Here's a rundown of the notable changes:

- Troy Brown officially is on staff as a running backs and kick returners coach. The former Patriots wide receiver will work with head running backs coach Ivan Fears and special teams assistant Joe Houston.

- Director of pro scouting Dave Ziegler has been promoted to assistant director of player personnel, reporting to director of player personnel Nick Caserio. He'll essentially fill Ossenfort's former role.

- Tyler Hughes, who reportedly joined the team in June, is listed as an "offensive assistant." Hughes most recently was the head coach at Bountiful (Utah) High School.

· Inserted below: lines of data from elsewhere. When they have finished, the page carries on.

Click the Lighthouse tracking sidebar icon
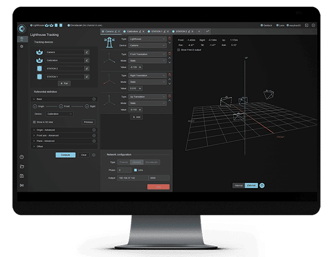Viewport: 332px width, 257px height. 22,39
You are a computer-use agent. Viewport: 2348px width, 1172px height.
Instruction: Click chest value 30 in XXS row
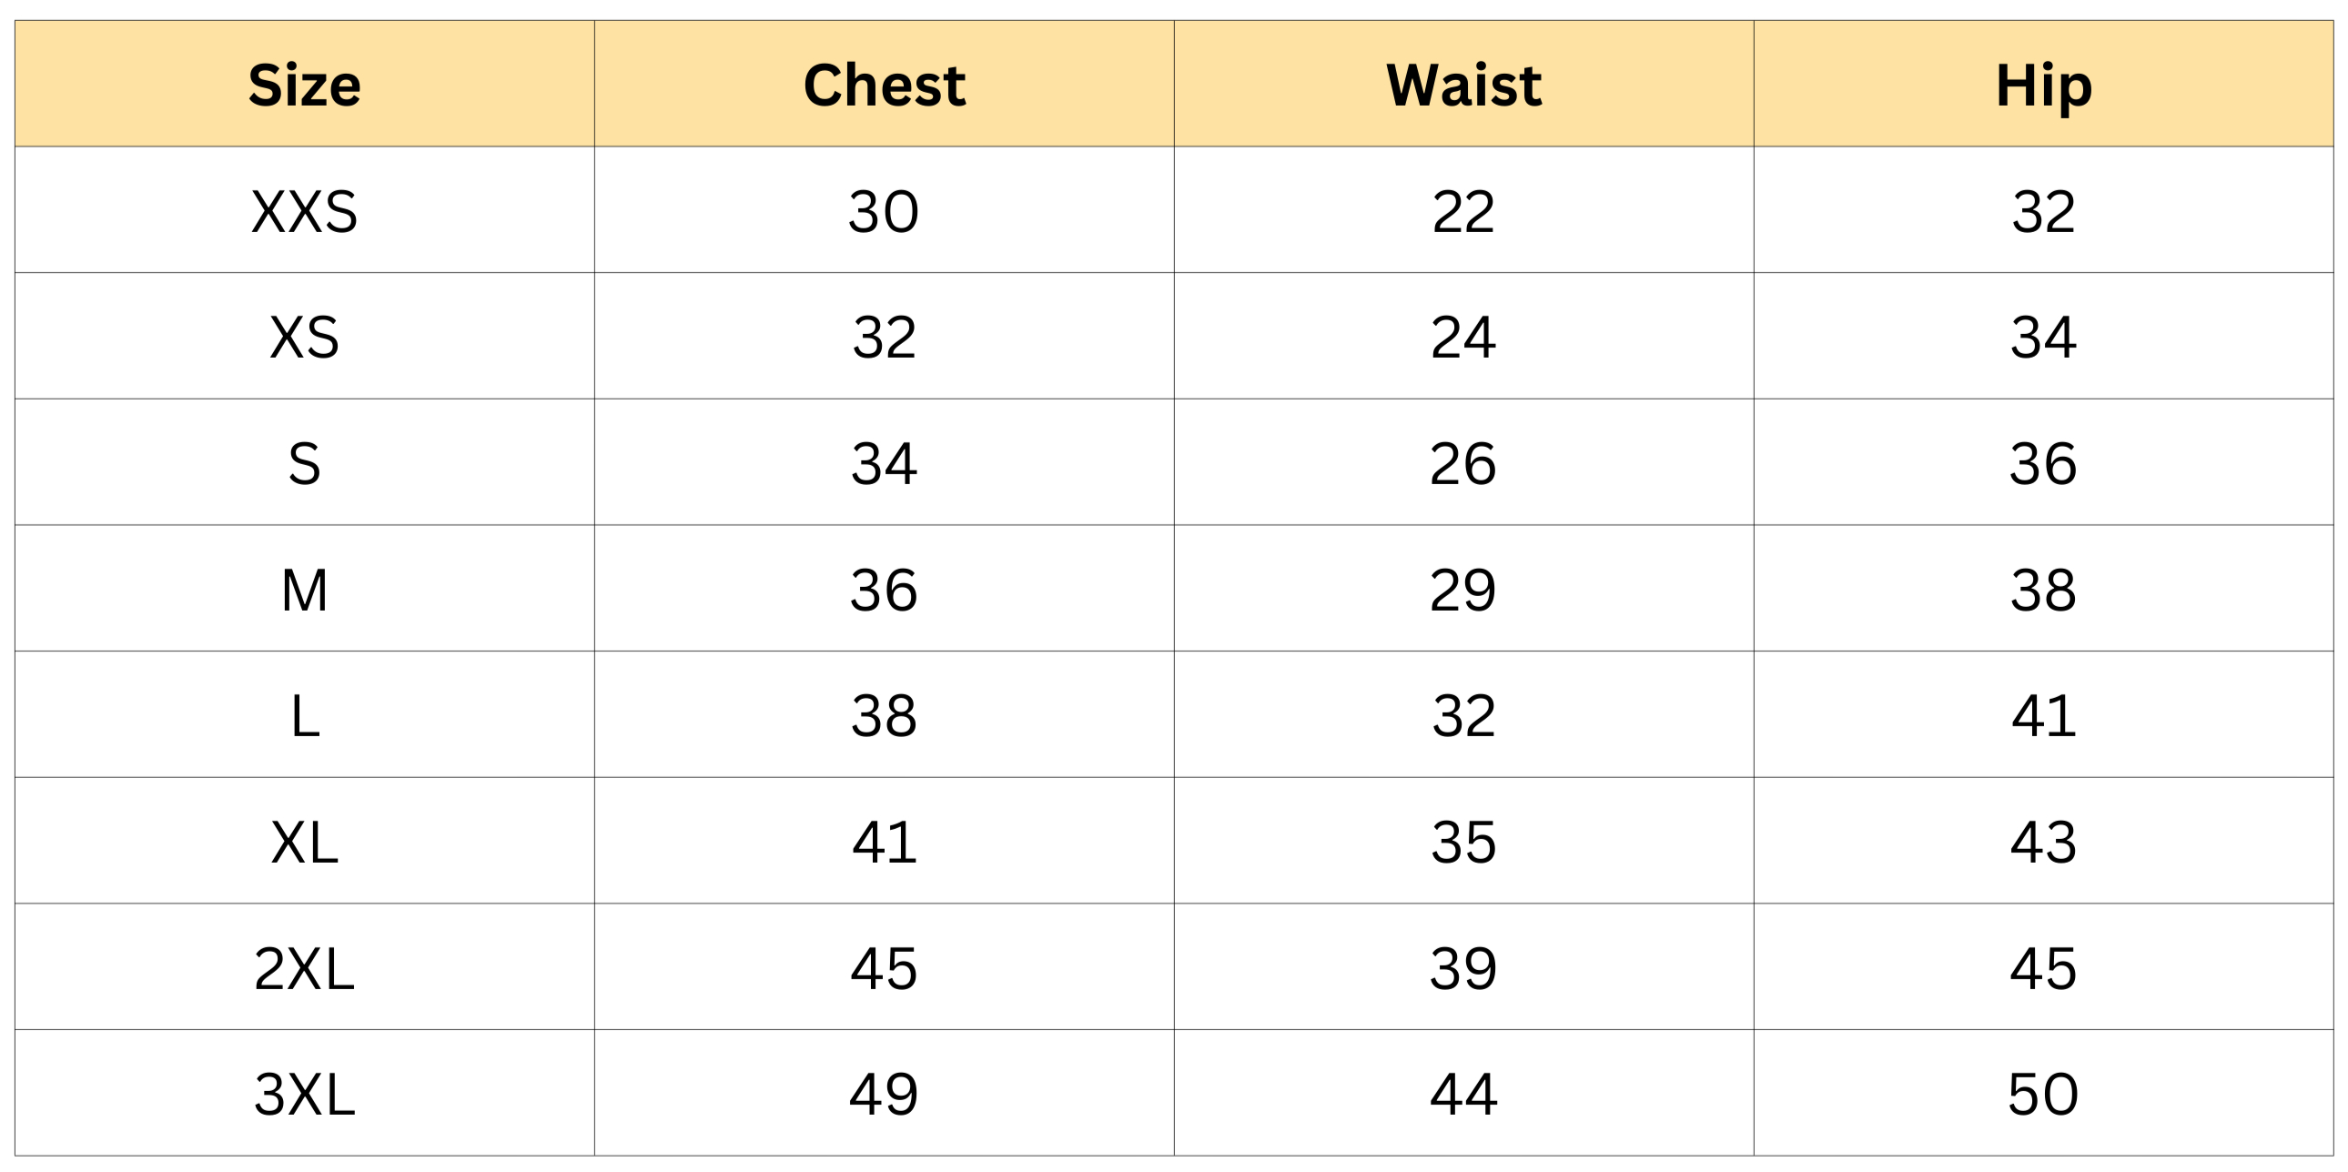tap(883, 211)
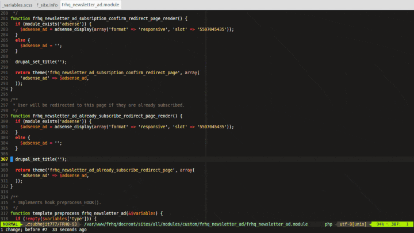Open the f_site.info tab
The width and height of the screenshot is (414, 233).
47,5
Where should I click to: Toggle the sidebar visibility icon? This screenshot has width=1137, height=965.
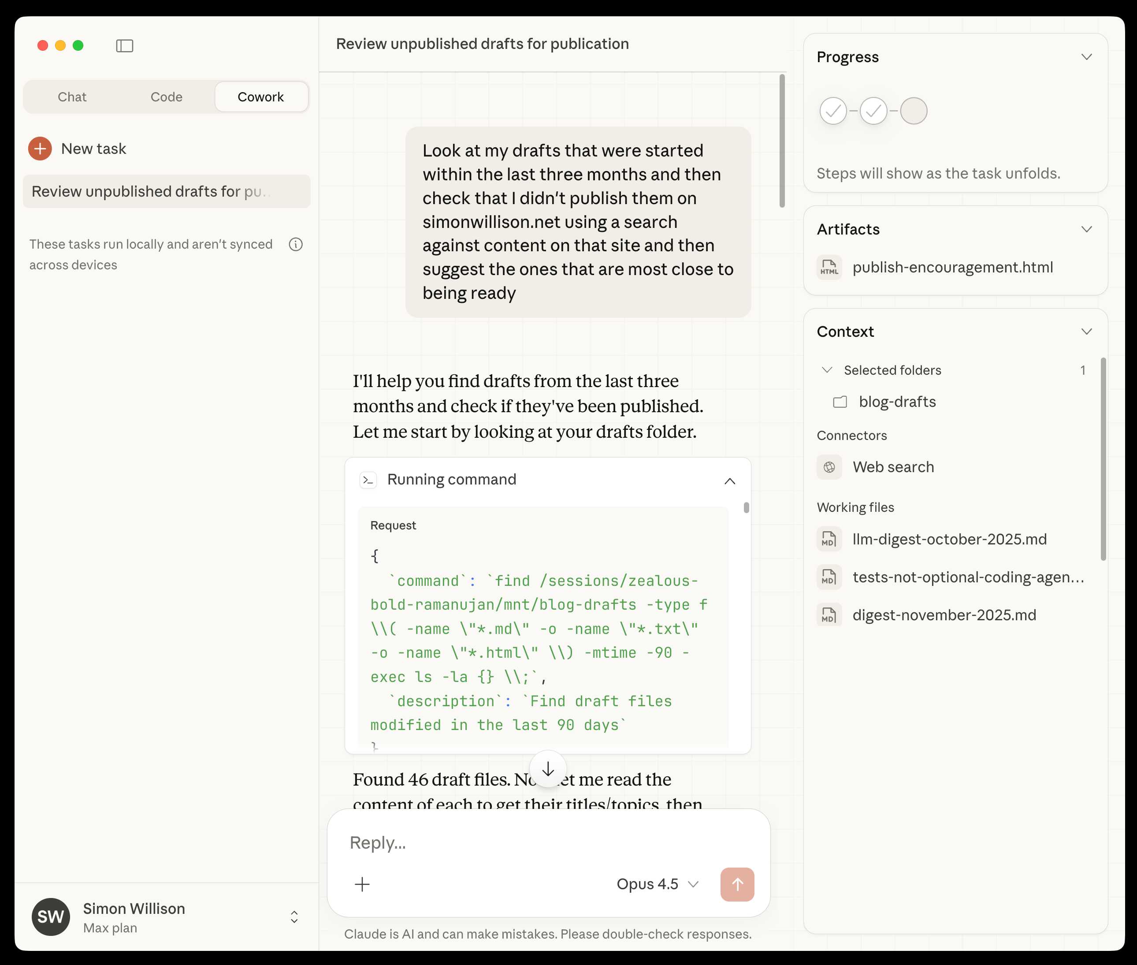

- Vinnie Sunseri joins the Patriots as a defensive assistant after spending the 2019 season as a graduate assistant for Nick Saban at Alabama. Sunseri had a brief stint in New England as a player during 2016 training camp.

- Wolf's official title is "scouting consultant." He served as Cleveland's assistant general manager in 2018 and 2019 after 14 seasons with the Green Bay Packers.

The Patriots go through personnel changes every year, but 2020 presents a unique challenge: Not only has COVID-19 prevented staff members from meeting in-person, but the club has lost a lengthy list of core veterans to free agency (Tom Brady, Kyle Van Noy, Jamie Collins, etc.) and opt-outs (Dont'a Hightower, Patrick Chung, Marcus Cannon, etc.) this offseason.

Head coach Bill Belichick isn't one to make excuses, though, so expect his staff to be hard at work this week as the Patriots begin on-field training camp work at Gillette Stadium.